También en España, los bancos han pedido al gobierno que invierta el dinero de la Seguridad Social en bonos y cédulas hipotecarias que ellos emitan, para poder así disponer de liquidez.
¿Y qué pasaría si algún banco se fuera a pique? Pues que quienes sufriríamos las consecuencias seríamos los españoles que aspiramos a tener una pensión digna después de toda una vida trabajando. No recuerdo que cuando los bancos proclaman sus quasi indecentes beneficios año tra año, cada vez más altos, digan también que van a hacer una dotación extraordinaria a la caja de la Seguridad Social.
Y cuando nieva poco y las estaciones de esquí no ganan tanto como esperaban, les falta tiempo para pedir subvenciones. Y los campesinos cuando la cosecha no va bien. Y los hoteleros de la playa cuando llueve. Y un largo etcétera de gremios que, en lugar de pagarse ellos una prima de seguro, pretenden que sea el Estado quien se la financie gratis.
Eso sí, la culpa de todos los males la tienen los salarios; incluso después de que ya haya quedado lo suficientemente claro que, año tras año, pierden poder adquisitivo.

jueves, 1 de mayo de 2008

Artículo. Zaplana, made in China

El País del pasado 29 de abril publicaba una noticia sobre el descubrimiento de una fábrica en China que fabricaba banderas que simbolizan la independencia del Tíbet.
Hay un viejo y conocido eslogan periodístico que dice que no es noticia que un perro muerda a un hombre, pero sí que un hombre muerda a un perro. Es decir: es noticia aquello que se sale de lo normal.
Por eso me ha extrañado que un periódico haya considerado noticia el hecho de que exista un producto made in China, simbolice lo que simbolice; como si a estas alturas alguien tuviera el más mínimo reparo en fabricar lo que sea mientras obtenga beneficio a cambio.
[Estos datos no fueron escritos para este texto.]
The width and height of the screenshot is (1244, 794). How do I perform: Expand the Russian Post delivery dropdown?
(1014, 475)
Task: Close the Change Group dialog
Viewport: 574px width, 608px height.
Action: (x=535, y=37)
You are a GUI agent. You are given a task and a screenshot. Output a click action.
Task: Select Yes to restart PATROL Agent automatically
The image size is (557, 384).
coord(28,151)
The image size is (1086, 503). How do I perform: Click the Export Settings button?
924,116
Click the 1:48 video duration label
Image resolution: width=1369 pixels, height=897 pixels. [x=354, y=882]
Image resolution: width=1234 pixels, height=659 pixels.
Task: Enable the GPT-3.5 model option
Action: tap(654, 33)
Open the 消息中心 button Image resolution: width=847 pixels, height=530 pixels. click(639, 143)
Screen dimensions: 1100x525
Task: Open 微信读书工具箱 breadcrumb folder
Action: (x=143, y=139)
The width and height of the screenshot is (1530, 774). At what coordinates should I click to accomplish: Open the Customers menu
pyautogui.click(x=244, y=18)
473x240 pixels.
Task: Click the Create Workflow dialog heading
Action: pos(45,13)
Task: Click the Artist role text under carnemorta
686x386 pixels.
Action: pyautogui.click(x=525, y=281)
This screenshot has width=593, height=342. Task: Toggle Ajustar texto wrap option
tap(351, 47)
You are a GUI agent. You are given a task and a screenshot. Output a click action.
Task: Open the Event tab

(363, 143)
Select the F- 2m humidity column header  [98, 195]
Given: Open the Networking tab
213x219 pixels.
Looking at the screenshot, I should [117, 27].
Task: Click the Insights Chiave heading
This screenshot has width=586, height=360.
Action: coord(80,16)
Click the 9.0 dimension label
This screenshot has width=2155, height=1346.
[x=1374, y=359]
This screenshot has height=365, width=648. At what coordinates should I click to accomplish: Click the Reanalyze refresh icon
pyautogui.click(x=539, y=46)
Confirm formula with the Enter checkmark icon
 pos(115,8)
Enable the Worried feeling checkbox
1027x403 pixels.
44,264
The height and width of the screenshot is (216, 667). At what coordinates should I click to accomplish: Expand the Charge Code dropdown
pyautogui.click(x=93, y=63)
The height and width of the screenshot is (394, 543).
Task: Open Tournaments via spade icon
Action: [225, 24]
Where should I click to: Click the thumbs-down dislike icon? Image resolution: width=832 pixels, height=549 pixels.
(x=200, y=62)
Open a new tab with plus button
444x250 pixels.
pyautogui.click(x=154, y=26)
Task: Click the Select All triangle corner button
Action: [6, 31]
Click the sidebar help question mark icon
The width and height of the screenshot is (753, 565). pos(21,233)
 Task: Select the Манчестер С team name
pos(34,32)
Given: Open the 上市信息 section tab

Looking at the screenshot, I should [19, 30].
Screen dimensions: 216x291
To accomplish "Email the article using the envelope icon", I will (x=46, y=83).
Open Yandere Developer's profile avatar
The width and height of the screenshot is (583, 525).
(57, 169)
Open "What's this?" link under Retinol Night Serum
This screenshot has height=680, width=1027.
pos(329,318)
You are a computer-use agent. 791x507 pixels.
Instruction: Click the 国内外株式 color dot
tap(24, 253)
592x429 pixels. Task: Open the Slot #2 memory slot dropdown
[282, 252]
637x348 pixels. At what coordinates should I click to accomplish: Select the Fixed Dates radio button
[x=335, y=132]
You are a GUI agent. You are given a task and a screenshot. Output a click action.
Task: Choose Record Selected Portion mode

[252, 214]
Lo mismo que no sería noticia conocer en qué negocios invierte su dinero el Vaticano: sean cuáles sean no deberían sorprendernos; o que el gobierno de Estados Unidos, cuyo ejército pasa por ser el más poderoso del mundo, subcontrate el mantenimiento de la seguridad de Irak a una compañía privada; o que algún político español abandone el puesto para el que fue elegido por los ciudadanos para pasar a ocupar un cargo directivo (con salario astronómico) en una compañía privada, sin que se le conozca la más mínima experiencia en el ramo al que dicha compañía se dedica.
...Como tampoco debería llamarnos la atención que haya quien se oponga con todos los medios a su alcance a que se impartan asignaturas como la de Educación para la ciudadanía, porque, mientras aprendamos revelaciones divinas incuestionables y no ética, derechos y deberes de este mundo, seguiremos acatando sin chistar estas renuncias a responsabilidades adquiridas y no cuestionaremos que, aquellos que fueron elegidos para servir a su país, cuando ven que los vientos soplan en contra de sus intereses, huyan rápidamente para cuidarlos y prescindan de las obligaciones a las que sus promesas los vinculan.